Match day dawns, hot and sticky. After lunch and I'm about to head out to the stadium but decide to call Vachirasindhu just to confirm the previous day's instructions. I've been pestering the man for days, but he's making noises like he has no idea who I am I jog his memory. 'Ah yes. You will be able to talk to him after the match, for sure. There will be a press conference,' he says and hangs up.


The match starts around 8pm, so I figure leaving around 6.30pm should get me there in plenty of time. I figure wrong. There may be clear afternoon skies over the middle of Bangkok, but above Muang Thong Thani, a fierce storm is dumping the heaviest rainfall of the year.


They've already kicked off by the time I get there. There's a crowd of about 3,000 - far fewer than expected, with many deterred by the storm. The game is being beamed live across Thailand and the local media are out in force, determined to give beach soccer, ahem, blanket coverage. The score is 2-2 at the start of the second phase and the Thais seem to be holding their own against the vastly more experienced French side.


Cantona is strutting around the midfield like a colossus, blue shirt emblazoned with his famed number seven. Something doesn't look right, then I realise it's his collar - he's got it folded in the normal manner rather than turned up. He hasn't scored but each time he touches the ball the crowd goes berserk. There's a furious beating of bongo drums and the stands bleed red.

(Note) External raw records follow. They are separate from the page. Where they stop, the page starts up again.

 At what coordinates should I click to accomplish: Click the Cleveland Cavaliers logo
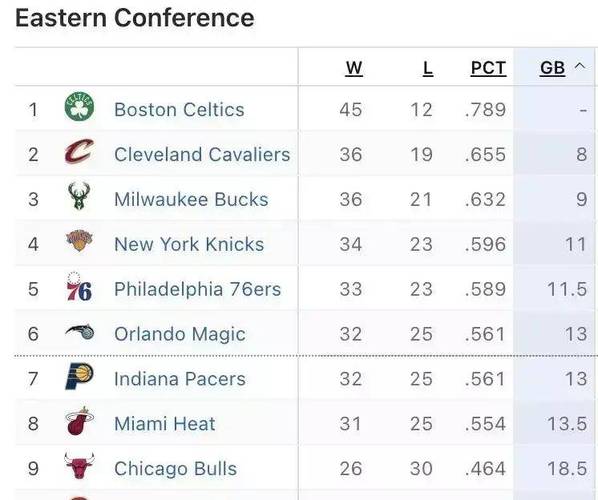tap(79, 151)
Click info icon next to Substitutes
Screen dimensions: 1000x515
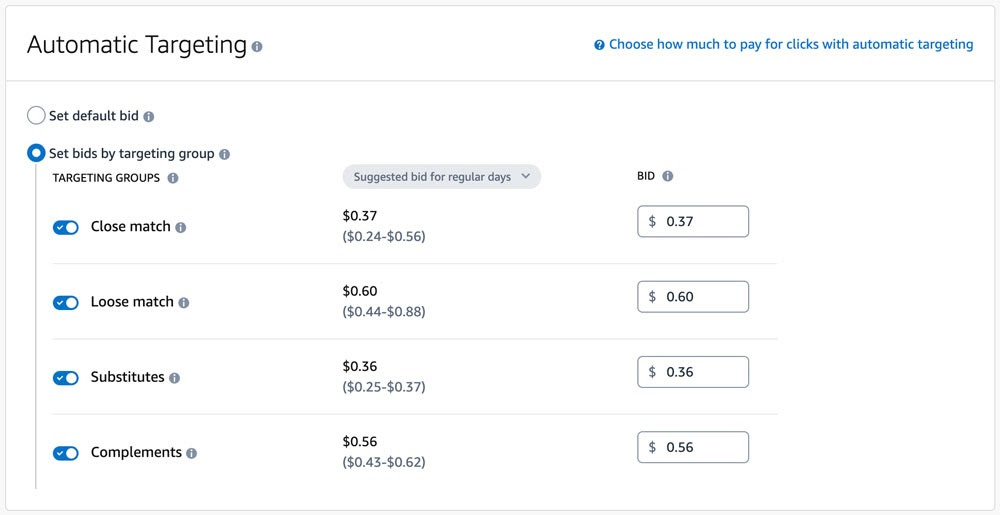[175, 378]

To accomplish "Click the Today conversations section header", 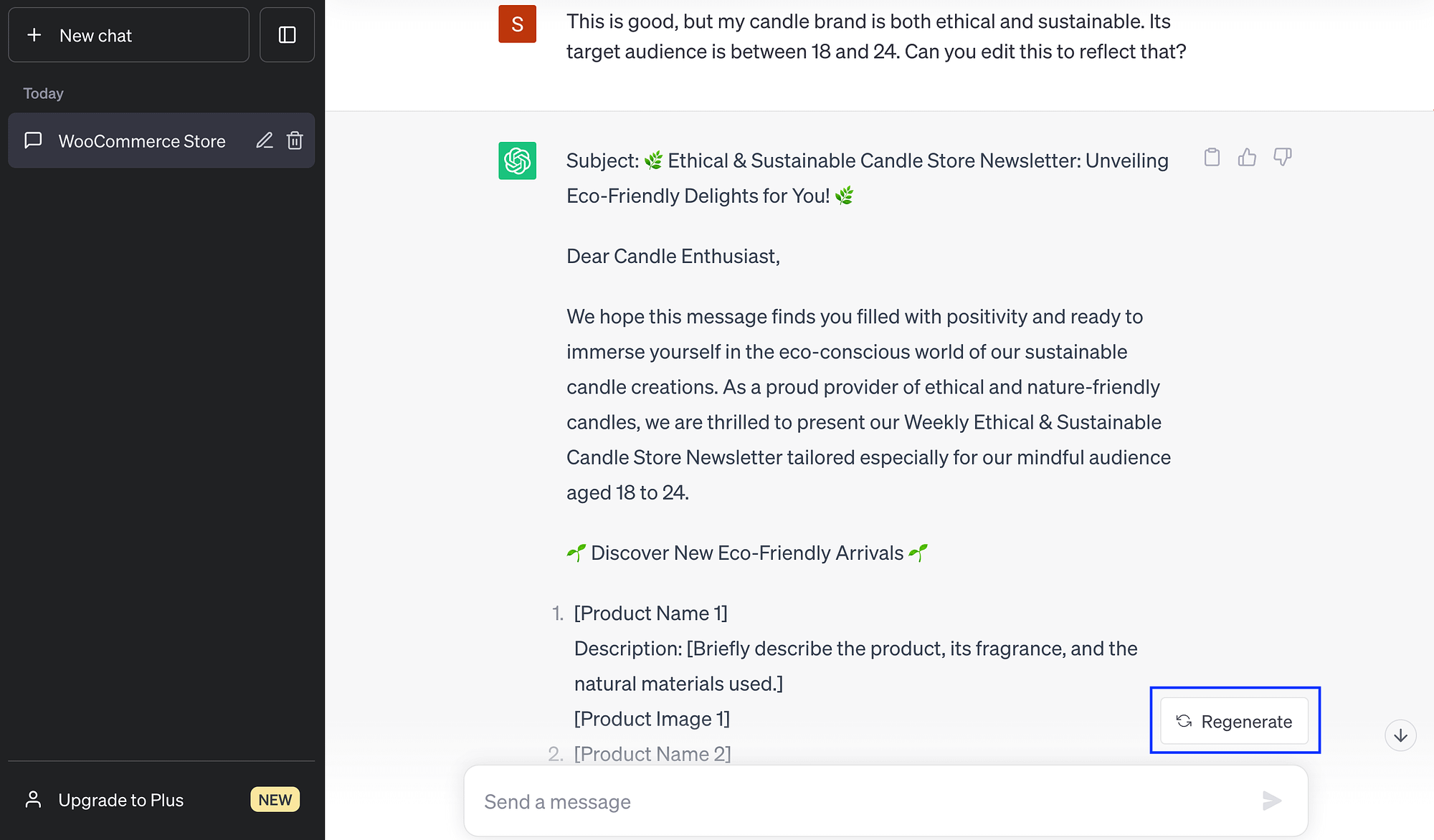I will pyautogui.click(x=42, y=93).
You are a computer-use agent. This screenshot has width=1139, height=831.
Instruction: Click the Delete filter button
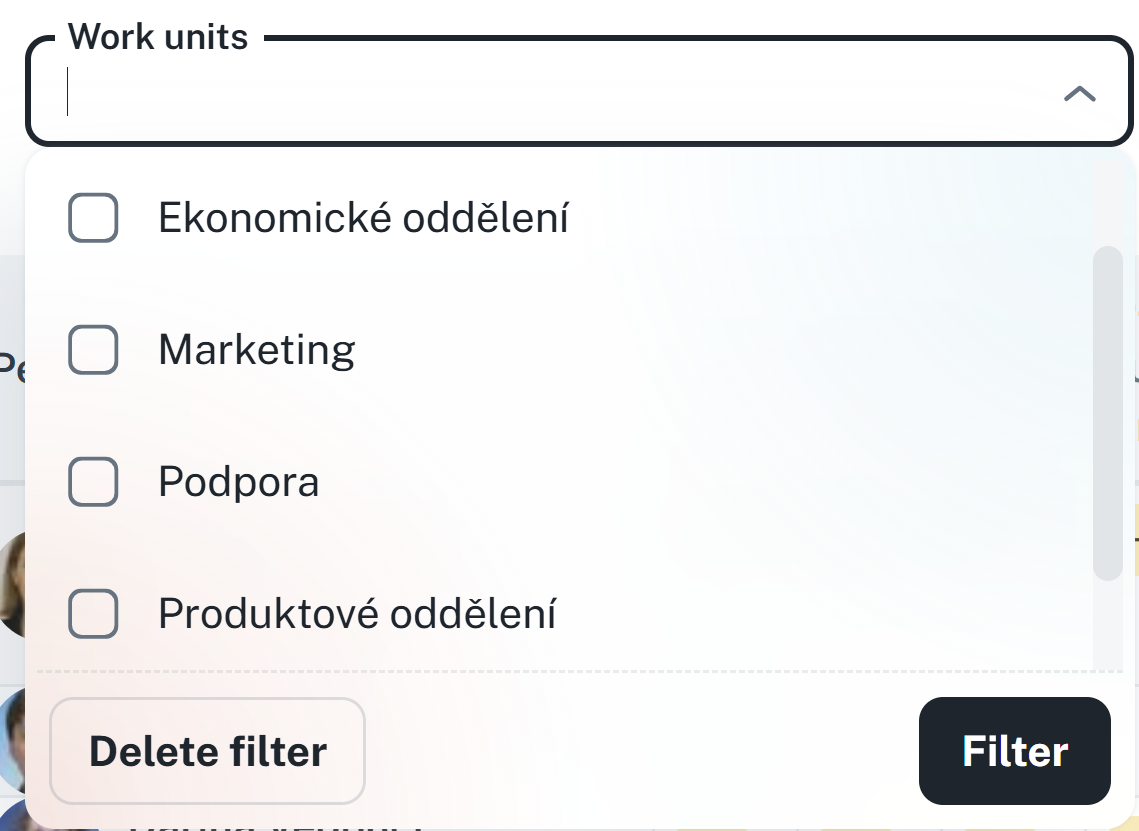click(x=207, y=751)
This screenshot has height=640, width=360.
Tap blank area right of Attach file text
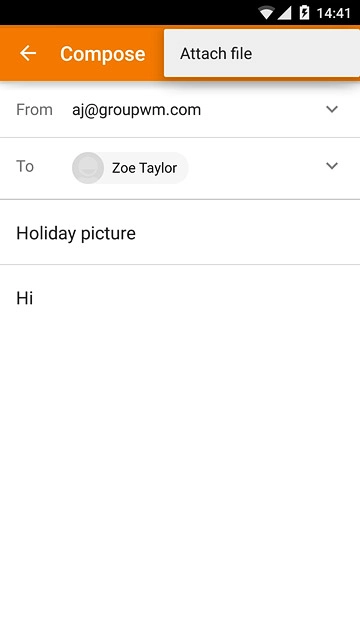[304, 53]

Chants of 'Eric, Eric' vie with 'Ooh, aah, Eric Cantona' sung to the tune of the Village People's Go West. 'Me, I love to caress, stroke, tease and make love to the ball,' Cantona wrote in his autobiography. But this is ugly, more like rape; a grunting, grubby tumble in the dirt-brown sand. He's getting frustrated, as the tenacious Thais cling to his legs like limpets. It's not until the third, er, third that Cantona's array of flicks and trickery actually lands a ball in the back of the net. The roar is deafening.


               IT DID WONDERS FOR
MIKE TYSON'S CAREER TOO
The score is five apiece. A draw would be a major upset for the favoured French. But Cantona reverts to match-winning type after his slow start and heads in the deciding goal with 11 seconds left on the clock. Pandemonium ensues, naturally. A local television type named 'Green Bean' is dressed up, pantomime style, as Napoleon and his horse. He careens around like a dervish on his spindly legs until four French players crash-tackle him. That seems to be the sign for the pitch invasion. Cantona fumes and glowers when one upstart grabs a signed ball from his hands. The security staff seem hopelessly outnumbered and the crowd are baying for autographs. The guards form a human chain around Cantona, as posters and scarves and shirts and postcards and picture books and even bared chests and bellies are proffered.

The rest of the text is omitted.